[Einige Datensätze]

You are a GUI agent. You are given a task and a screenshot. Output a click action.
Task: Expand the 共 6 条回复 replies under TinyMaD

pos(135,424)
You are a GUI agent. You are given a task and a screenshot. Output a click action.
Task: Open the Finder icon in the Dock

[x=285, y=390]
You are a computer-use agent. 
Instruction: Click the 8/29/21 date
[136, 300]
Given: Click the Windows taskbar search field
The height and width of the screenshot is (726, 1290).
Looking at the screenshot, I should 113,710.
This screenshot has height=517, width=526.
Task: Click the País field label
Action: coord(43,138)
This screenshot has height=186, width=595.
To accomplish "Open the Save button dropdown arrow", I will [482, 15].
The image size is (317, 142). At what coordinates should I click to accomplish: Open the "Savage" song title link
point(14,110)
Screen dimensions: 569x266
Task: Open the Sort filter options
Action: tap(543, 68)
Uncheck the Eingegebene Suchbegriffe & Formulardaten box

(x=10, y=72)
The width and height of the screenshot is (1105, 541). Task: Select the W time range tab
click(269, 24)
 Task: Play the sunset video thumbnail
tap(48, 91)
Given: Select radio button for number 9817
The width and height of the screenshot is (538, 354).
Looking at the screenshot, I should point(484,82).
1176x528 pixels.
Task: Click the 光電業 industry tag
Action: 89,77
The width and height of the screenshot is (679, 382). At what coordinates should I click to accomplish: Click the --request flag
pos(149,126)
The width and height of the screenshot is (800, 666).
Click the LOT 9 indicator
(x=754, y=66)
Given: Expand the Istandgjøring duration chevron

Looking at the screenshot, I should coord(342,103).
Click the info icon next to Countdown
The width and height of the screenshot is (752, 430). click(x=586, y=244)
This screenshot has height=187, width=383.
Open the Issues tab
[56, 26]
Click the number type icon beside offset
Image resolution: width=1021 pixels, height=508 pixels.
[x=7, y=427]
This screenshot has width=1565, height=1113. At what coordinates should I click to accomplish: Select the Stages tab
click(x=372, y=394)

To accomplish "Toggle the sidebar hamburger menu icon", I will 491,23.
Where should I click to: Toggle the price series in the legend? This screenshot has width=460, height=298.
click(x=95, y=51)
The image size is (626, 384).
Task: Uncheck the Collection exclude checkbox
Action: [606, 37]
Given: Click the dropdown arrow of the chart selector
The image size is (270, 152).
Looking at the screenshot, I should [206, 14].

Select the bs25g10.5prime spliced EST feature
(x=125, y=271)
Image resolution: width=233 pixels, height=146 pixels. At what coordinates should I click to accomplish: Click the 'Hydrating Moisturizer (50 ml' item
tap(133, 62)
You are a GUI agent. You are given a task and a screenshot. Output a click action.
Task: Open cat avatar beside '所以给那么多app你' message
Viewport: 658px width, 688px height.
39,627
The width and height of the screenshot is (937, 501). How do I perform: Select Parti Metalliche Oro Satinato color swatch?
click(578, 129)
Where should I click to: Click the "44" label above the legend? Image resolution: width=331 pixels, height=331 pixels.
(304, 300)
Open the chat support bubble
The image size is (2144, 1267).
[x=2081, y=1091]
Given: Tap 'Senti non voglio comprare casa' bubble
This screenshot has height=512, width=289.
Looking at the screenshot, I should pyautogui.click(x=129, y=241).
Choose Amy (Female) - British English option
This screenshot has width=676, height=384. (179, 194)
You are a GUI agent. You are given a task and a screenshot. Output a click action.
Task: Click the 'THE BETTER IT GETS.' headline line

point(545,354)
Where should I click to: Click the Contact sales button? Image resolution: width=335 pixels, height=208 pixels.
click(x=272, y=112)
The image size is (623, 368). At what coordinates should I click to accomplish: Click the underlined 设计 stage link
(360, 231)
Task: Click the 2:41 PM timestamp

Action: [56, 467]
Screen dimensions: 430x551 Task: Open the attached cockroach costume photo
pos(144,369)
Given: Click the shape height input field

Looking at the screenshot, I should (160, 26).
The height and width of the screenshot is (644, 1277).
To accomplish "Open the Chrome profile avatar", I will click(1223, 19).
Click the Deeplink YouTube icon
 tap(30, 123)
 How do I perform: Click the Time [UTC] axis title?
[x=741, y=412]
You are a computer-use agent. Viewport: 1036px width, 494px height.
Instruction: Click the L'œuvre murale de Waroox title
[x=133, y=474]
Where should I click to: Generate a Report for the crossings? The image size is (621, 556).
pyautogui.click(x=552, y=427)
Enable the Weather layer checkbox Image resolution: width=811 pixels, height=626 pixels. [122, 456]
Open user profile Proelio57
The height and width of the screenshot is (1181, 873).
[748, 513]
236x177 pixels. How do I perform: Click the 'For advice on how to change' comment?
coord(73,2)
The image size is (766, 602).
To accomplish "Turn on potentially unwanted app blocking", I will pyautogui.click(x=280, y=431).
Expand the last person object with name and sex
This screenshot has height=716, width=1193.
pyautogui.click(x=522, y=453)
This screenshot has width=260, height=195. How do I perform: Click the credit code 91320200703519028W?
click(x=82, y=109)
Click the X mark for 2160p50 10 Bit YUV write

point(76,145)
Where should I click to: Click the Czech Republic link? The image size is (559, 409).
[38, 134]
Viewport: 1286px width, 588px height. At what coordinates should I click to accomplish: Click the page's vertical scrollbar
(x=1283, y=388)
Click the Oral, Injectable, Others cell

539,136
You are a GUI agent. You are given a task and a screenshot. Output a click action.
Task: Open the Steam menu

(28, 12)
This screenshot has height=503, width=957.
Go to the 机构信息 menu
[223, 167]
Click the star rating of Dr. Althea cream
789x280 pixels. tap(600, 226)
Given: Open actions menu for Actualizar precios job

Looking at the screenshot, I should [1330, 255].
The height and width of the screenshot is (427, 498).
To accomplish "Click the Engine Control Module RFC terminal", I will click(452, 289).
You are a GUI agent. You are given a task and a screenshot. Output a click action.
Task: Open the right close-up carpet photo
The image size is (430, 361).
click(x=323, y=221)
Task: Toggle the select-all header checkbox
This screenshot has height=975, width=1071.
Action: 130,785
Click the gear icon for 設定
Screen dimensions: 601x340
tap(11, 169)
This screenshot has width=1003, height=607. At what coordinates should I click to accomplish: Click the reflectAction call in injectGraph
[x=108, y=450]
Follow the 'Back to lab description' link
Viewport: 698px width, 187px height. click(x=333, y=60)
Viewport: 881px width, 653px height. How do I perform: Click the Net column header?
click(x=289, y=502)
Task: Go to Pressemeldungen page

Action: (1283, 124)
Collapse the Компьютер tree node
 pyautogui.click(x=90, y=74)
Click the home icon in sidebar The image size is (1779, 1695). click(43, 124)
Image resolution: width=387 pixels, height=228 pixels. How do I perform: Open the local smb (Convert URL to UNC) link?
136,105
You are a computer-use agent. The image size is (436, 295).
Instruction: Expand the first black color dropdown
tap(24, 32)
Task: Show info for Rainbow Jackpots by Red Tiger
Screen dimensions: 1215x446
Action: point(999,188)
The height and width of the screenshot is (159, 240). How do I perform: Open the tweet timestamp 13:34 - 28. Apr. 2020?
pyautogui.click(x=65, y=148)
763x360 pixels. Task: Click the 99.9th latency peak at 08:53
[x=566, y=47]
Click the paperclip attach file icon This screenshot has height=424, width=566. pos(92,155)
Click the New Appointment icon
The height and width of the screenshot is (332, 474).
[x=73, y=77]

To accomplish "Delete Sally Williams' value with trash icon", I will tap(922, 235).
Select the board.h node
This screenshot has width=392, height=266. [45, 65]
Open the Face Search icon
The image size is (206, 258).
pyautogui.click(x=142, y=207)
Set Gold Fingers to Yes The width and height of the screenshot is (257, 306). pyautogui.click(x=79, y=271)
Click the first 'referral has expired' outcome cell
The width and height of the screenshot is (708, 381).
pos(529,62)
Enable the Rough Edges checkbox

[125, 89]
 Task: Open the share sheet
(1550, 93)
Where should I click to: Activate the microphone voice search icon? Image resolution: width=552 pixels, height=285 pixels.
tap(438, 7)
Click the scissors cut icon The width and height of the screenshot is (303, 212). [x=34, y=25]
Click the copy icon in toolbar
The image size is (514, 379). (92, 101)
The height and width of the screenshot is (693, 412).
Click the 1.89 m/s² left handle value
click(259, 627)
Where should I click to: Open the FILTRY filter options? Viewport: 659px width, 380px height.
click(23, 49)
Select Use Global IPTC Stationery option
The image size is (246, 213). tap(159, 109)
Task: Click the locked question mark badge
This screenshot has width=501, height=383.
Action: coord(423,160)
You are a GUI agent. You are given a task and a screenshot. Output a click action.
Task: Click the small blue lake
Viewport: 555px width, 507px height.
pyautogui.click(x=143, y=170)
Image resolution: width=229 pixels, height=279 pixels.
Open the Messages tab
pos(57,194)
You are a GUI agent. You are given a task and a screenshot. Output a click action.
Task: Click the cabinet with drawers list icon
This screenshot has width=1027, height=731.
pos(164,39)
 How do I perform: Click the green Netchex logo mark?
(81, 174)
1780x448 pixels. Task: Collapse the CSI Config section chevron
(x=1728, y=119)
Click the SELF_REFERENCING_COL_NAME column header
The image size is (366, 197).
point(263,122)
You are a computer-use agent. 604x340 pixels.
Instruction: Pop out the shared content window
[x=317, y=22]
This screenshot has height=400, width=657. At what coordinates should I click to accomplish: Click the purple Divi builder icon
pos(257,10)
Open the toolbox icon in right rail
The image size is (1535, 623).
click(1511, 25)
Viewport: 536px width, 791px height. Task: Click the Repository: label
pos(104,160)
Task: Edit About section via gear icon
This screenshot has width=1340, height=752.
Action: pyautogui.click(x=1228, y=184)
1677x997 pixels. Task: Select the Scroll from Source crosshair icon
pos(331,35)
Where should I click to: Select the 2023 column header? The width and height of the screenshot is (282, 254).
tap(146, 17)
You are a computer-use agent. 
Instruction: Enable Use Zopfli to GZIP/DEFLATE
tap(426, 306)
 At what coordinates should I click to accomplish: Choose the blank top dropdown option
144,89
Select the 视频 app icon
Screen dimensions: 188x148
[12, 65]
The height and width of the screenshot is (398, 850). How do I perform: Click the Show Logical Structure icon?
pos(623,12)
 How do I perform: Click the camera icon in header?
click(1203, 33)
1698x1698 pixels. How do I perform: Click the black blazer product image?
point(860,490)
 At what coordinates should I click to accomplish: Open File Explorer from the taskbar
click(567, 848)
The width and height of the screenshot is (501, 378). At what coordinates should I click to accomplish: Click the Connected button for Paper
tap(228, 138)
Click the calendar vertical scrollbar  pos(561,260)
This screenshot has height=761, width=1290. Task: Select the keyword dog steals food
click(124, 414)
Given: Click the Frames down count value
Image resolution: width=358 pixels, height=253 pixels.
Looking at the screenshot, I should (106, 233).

* [AUFGABENSTELLUNG]: Schreibe die Zeilen ab der Zeile mit „This screenshot has height=761, width=1290.“ bis zum Ende der Datensätze, beide eingeschlossen, in eine nummerierte Liste um. Leerzeilen lässt du weg.

* [LÖSUNG]:
1. This screenshot has height=761, width=1290. Task: Select the keyword dog steals food
2. click(124, 414)
3. Given: Click the Frames down count value
4. Image resolution: width=358 pixels, height=253 pixels.
5. Looking at the screenshot, I should (106, 233).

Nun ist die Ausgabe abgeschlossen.